Click to view larger image National Credit Union Administration board members hear a staff presentation on proposed regulations for home-based credit unions during Thursday's open board meeting. (CUNA Photo)
The proposal would require small home-based federal credit unions to have a business office of the credit union outside of a residence or have another public location that is appropriate for contacts with the NCUA. Also, the credit union would have to have either a dedicated phone number or email address for contact with the NCUA and members.

The rule eventually would prohibit the FCUs from operating out of homes. All federal credit unions would have to maintain a business office not located in a home within two years of the final rule's effective date. Storage of credit union records at residential locations would also be prohibited.
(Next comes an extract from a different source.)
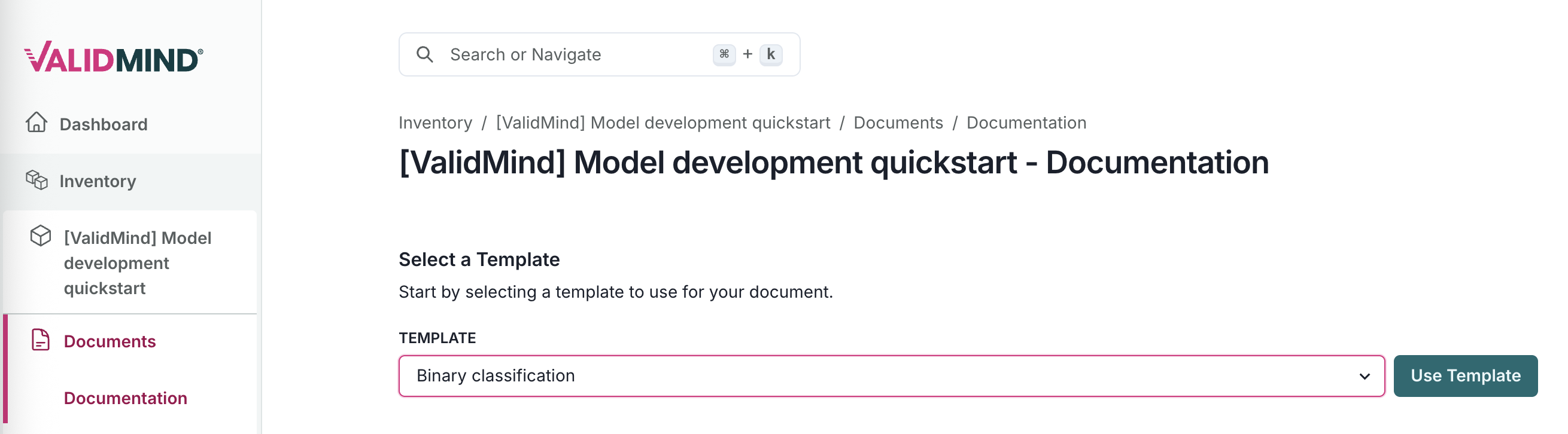Click the magnifying glass search icon

(x=426, y=54)
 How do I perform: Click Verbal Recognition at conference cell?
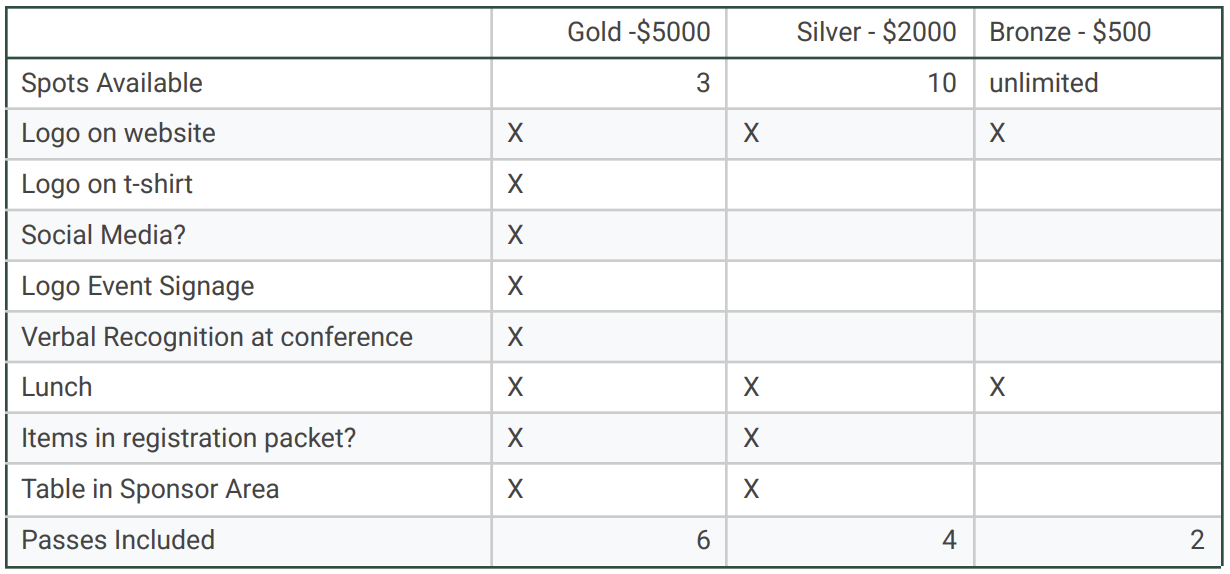[217, 337]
According to NCUA, there are approximately 95 remaining home-based, federally insured credit unions, 14 of which are state chartered. The agency plans to provide grants and other assistance to help these institutions relocate.
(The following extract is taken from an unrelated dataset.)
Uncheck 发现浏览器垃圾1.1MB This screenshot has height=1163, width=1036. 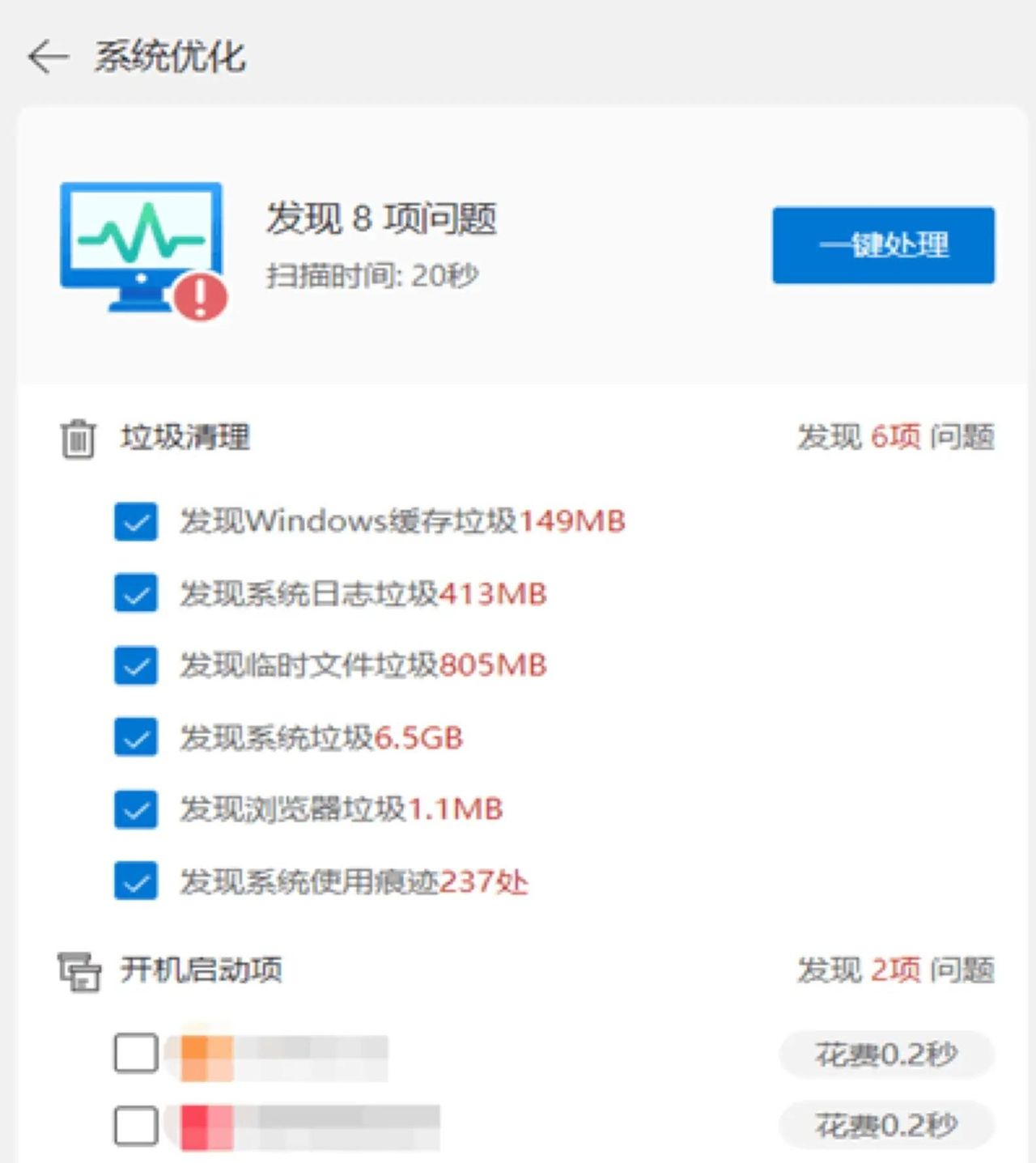[x=136, y=809]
The NCUA proposed the changes to address concerns about member privacy, public access and the safety and working conditions of NCUA's examination staff.

Operating credit unions out of private residences raises regulatory and supervisory concerns, including operational risks, privacy risks and potential conflicts of interest, the NCUA said.

NCUA Chairman Debbie Matz said "most credit union members, especially young members, want to conduct business from their homes online, not visit someone else's private home to conduct business." Further, she said, operating a credit union inside the manager's home, with no internal controls, creates "ample opportunity for fraud and violation of members' privacy."

Examiner safety can also be threatened when they enter home-based credit unions, agency staff noted during the meeting. They recounted incidents in which examiners were bitten by dogs, denied the use of a restroom, or forced to work in other odd conditions as they complete their examinations.

NCUA board member Michael Fryzel was the lone dissenting vote on this proposal, and he questioned whether the Federal Credit Union Act gave the agency the authority to tell credit unions they must have commercial space.

Fryzel said requiring credit unions to operate out of a commercial space would not necessarily deter thieves. If somebody's going to steal they are going to steal regardless of whether the credit union is home based or in a big luxury building, he said. He also emphasized that many home-based or church-based credit unions do not want to grow. "In my opinion this is going to put a lot of them out of business if they need to get commercial space," Fryzel said.

The proposed rule was released for a 30-day comment period.